夜空に咲く恋
第一話~第十話

第一話 入学

 春の温かい陽光が差し込む部屋で、朱美は白いブラウスに紺色のブレザーの袖を通した。今日から通う私立岡崎中央商業高校の制服だ。全身が映る鏡で前髪をさっと整え、自分の新しい制服姿を嬉しそうに確認する。

「制服よしっと。今日から私も高校生!」

――村上朱美(あけみ)――
 十五歳、高校一年生。明るく活発な性格で運動好き。中学ではバスケ部に在籍していて、高校でもバスケを続ける予定。英語と数学が苦手。家の向かいに住む坂本《さかもと》颯太《そうた》と幼馴染。

「朱美―! 準備できたー?」
「はーい、お母さーん!」

 階段を降り、リビングで待つ両親に初々しい制服姿を披露する。

「朱美、よく似合ってるわ」
「朱美―! そっか……今日から高校生か。

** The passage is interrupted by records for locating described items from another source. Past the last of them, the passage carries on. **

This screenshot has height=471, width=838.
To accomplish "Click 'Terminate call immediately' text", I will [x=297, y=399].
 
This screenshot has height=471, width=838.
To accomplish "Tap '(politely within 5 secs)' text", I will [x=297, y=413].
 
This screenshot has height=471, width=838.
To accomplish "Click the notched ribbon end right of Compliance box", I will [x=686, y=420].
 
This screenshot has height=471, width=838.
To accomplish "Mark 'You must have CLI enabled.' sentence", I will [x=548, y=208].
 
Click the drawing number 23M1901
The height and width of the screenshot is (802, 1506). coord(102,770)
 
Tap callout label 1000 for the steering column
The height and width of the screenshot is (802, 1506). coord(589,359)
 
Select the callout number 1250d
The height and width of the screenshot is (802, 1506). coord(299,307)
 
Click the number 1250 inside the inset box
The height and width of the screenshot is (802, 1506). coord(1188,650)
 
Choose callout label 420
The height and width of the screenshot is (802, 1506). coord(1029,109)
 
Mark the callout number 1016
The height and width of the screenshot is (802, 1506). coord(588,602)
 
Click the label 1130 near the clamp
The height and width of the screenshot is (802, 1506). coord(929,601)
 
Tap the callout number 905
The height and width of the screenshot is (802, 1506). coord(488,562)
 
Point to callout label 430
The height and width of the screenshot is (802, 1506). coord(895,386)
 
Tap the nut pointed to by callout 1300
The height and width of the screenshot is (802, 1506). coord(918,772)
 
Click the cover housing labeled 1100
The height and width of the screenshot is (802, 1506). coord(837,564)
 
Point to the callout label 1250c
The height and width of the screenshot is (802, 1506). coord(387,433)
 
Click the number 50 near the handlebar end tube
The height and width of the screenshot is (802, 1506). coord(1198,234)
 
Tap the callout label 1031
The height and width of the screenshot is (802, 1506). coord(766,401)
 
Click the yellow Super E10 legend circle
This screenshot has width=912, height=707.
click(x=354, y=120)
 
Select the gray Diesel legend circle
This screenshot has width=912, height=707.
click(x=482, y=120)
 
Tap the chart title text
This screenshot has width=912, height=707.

父さんは、父さんはっ……ああっ!」

「ちょっとあなた、まだ家よ? 今からそんな調子で入学式はどうするのよ?」

――村上裕子(ゆうこ)――
 朱美の母。薬局でパートをしている。明るく優しい性格。夜は夫の晩酌に付き合う……という名目で、家事を終えた後にゆったりとした時間を過ごす事を一日の楽しみにしている。夫が言うくだらない冗談にツッコミを入れてくれる。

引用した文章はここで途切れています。